* Problem statement *
Please set out all of the records below as a numbered list, dropping any blank lines and leaving the pictures out.

------------------------

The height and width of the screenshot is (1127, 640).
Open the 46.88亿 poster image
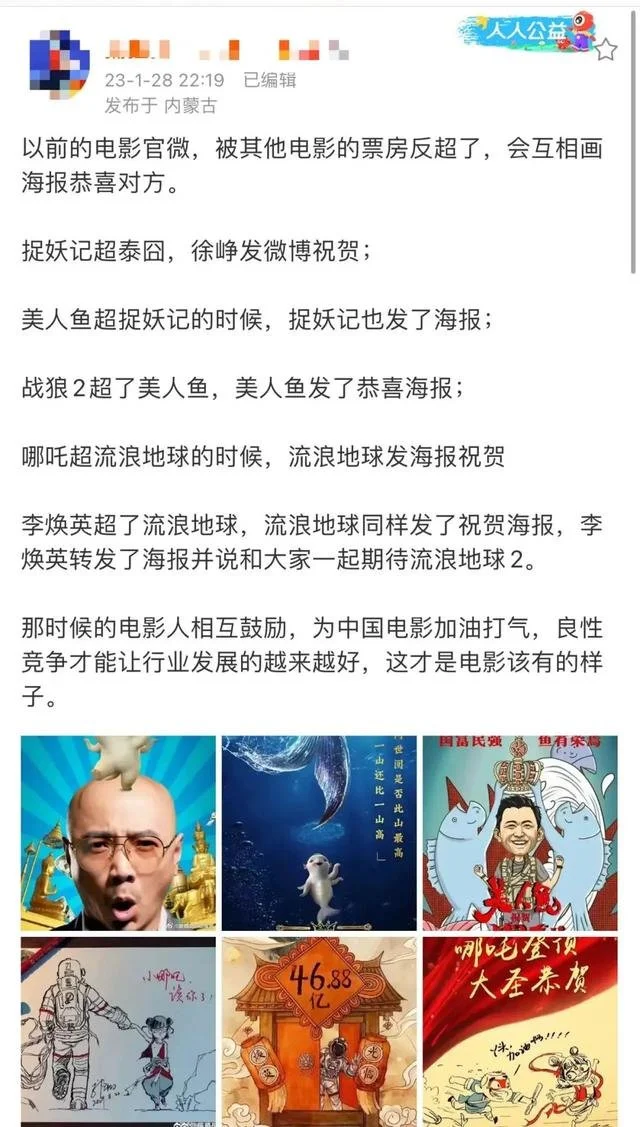pyautogui.click(x=319, y=1032)
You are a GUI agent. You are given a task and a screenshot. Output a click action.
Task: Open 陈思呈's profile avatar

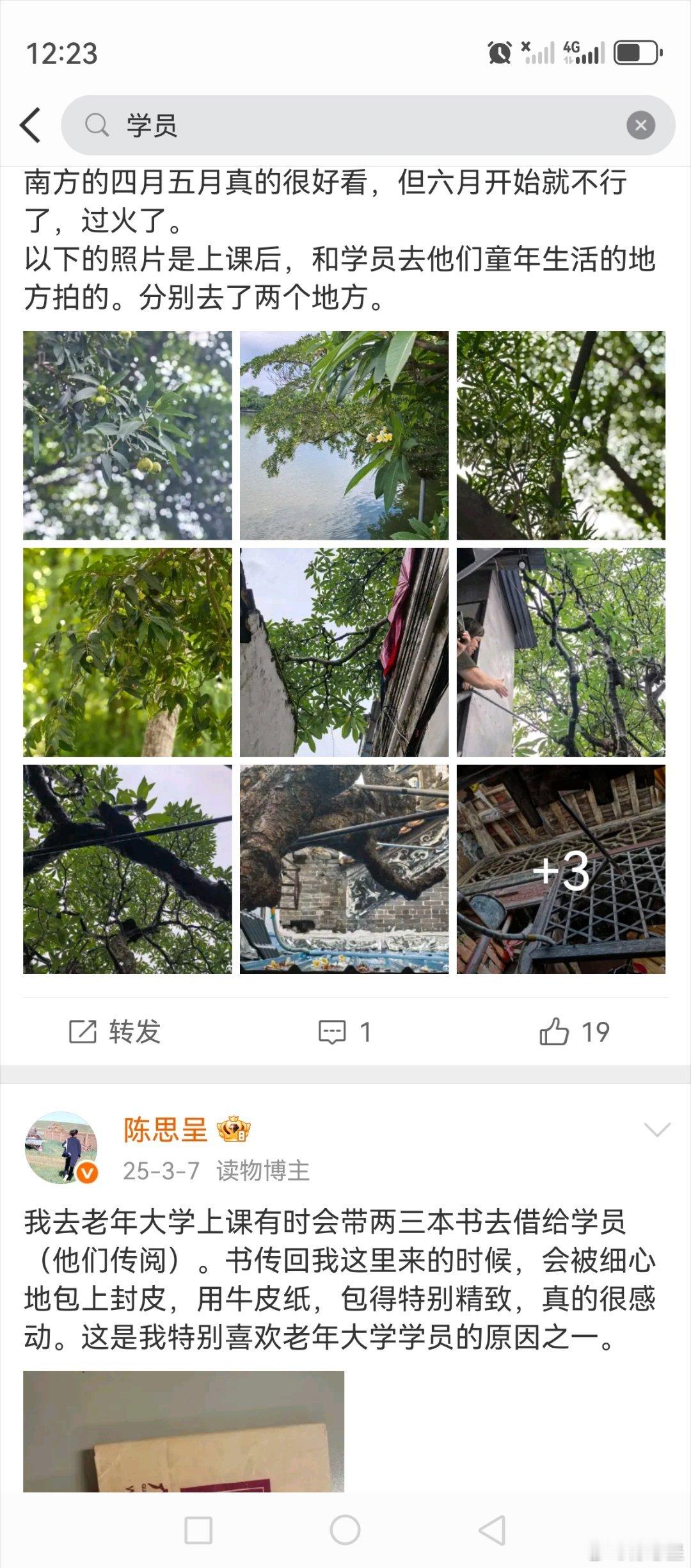pyautogui.click(x=61, y=1147)
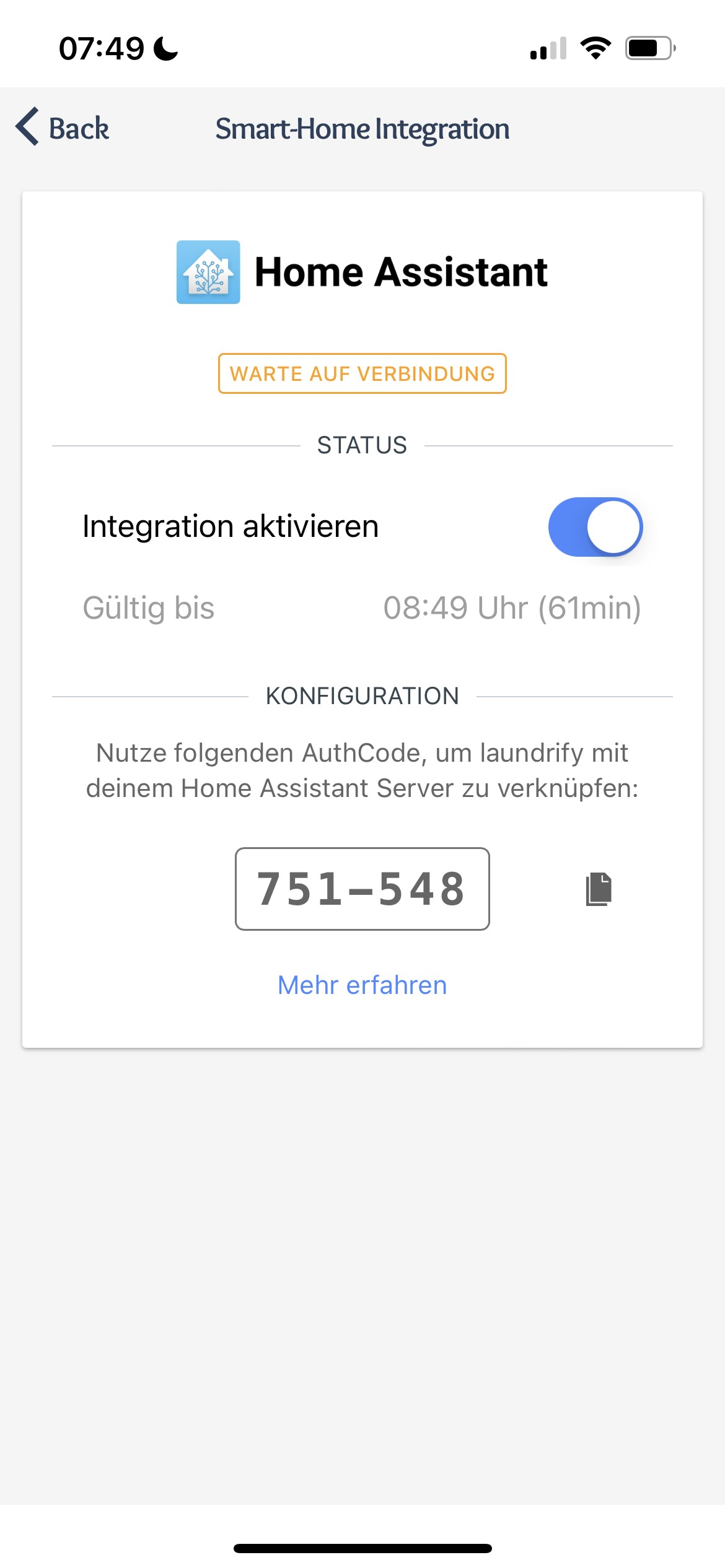This screenshot has height=1568, width=725.
Task: Tap the KONFIGURATION section header
Action: click(362, 695)
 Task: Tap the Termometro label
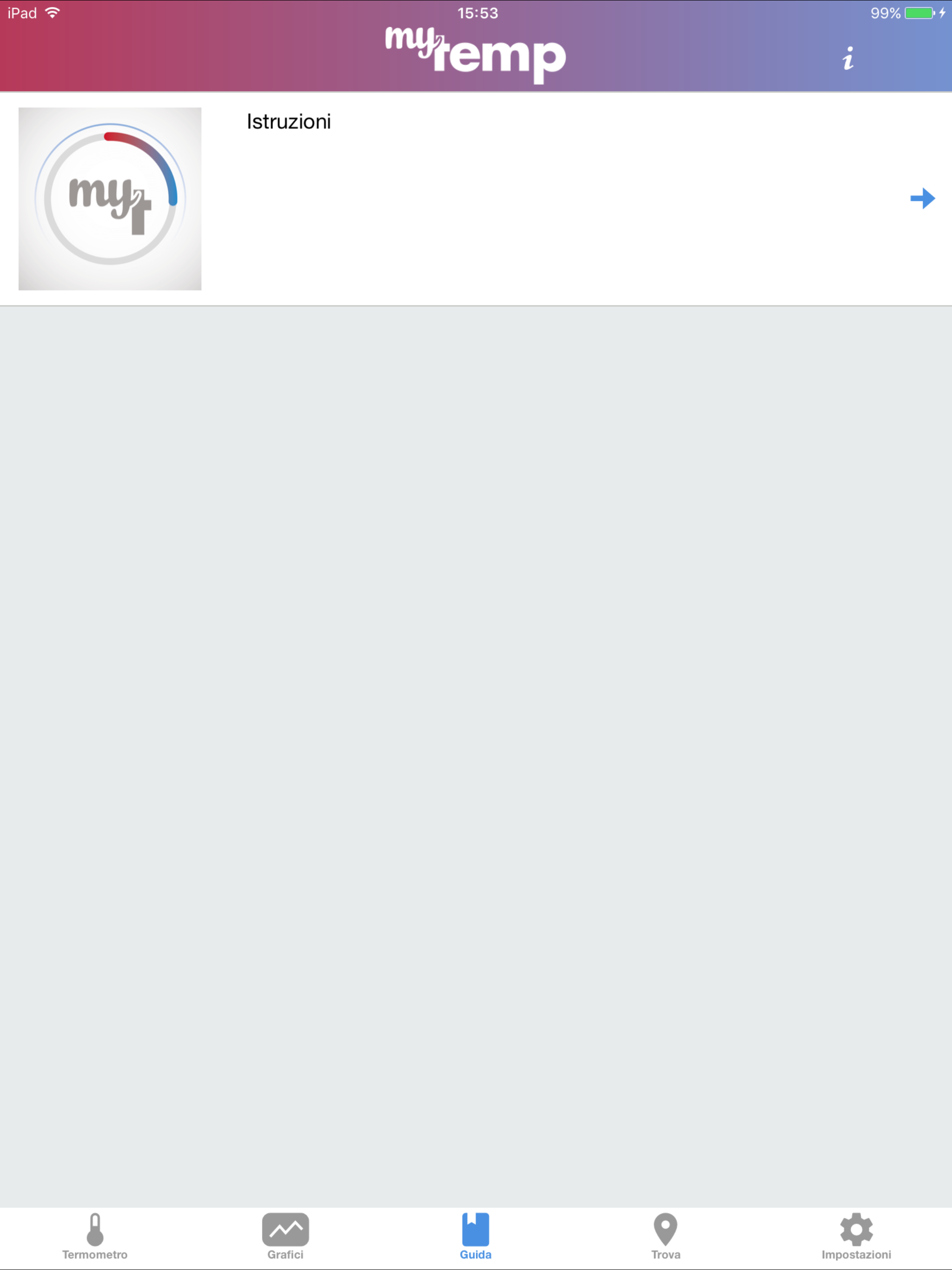click(95, 1255)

------------------------

* Answer to this problem *
1. The height and width of the screenshot is (1127, 640).
2. Open the 46.88亿 poster image
3. pyautogui.click(x=319, y=1032)
4. You are a GUI agent. You are given a task and a screenshot. Output a click action.
5. Task: Open 陈思呈's profile avatar
6. pyautogui.click(x=61, y=1147)
7. This screenshot has height=1568, width=725.
8. Task: Tap the KONFIGURATION section header
9. Action: click(362, 695)
10.  Task: Tap the Termometro label
11. click(95, 1255)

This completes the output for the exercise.